Journal of reproduction and fertility

PubMedID: 9370978

Kim NH, Chung KS, Day BN. The distribution and requirements of microtubules and microfilaments during fertilization and parthenogenesis in pig oocytes. J Reprod Fertil. 1997;111(1):143-9.
Microtubules and microfilaments are major cytoskeletal elements in mammalian ova and are important modulators of many fertilization and post-fertilization events. In this study, the integrated distribution of microtubules and microfilaments in pig oocytes were examined under a laser scanning confocal microscope, and the requirements of their assembly during in vitro fertilization and parthenogenesis in in vitro matured pig oocytes were determined. After sperm penetration, an aster of microtubules was produced in the spermatozoon, and this microtubule aster filled the whole cytoplasm during pronuclear movement. During pronuclear formation after activation by insemination, microfilaments became concentrated at the male and female pronuclei and, after electrical stimulation, at the female pronucleus. At metaphase of cleavage, microtubules were detected in the spindle and microfilaments were found mainly in the cortex. At anaphase, microtubule asters assembled at each spindle pole. During cleavage, large asters filled each daughter blastomere and a microfilament-rich cleavage furrow was observed. Cytochalasin B, a microfilament inhibitor, inhibited microfilament polymerization but affected neither pronuclear formation nor movement.

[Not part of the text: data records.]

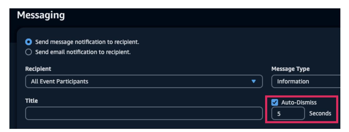This screenshot has height=132, width=349.
Task: Select 'Send message notification to recipient' radio button
Action: (27, 42)

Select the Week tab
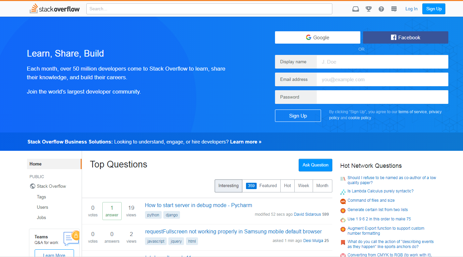point(303,186)
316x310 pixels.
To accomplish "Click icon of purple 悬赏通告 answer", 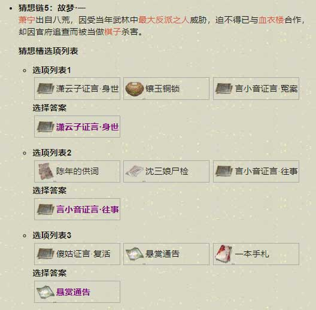I will (x=45, y=292).
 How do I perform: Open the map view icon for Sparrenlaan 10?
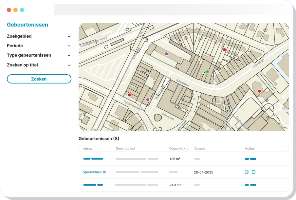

However, syngamy and cell division were inhibited in eggs treated with cytochalasin B. Treatment with nocodazole after sperm penetration inhibited microtubule assembly and prevented migration leading to pronuclear union and cell division. These results indicate that microtubule and microfilament assembly in pig oocytes are integrated during fertilization and are required for the union of sperm and egg nuclei and for subsequent cell division.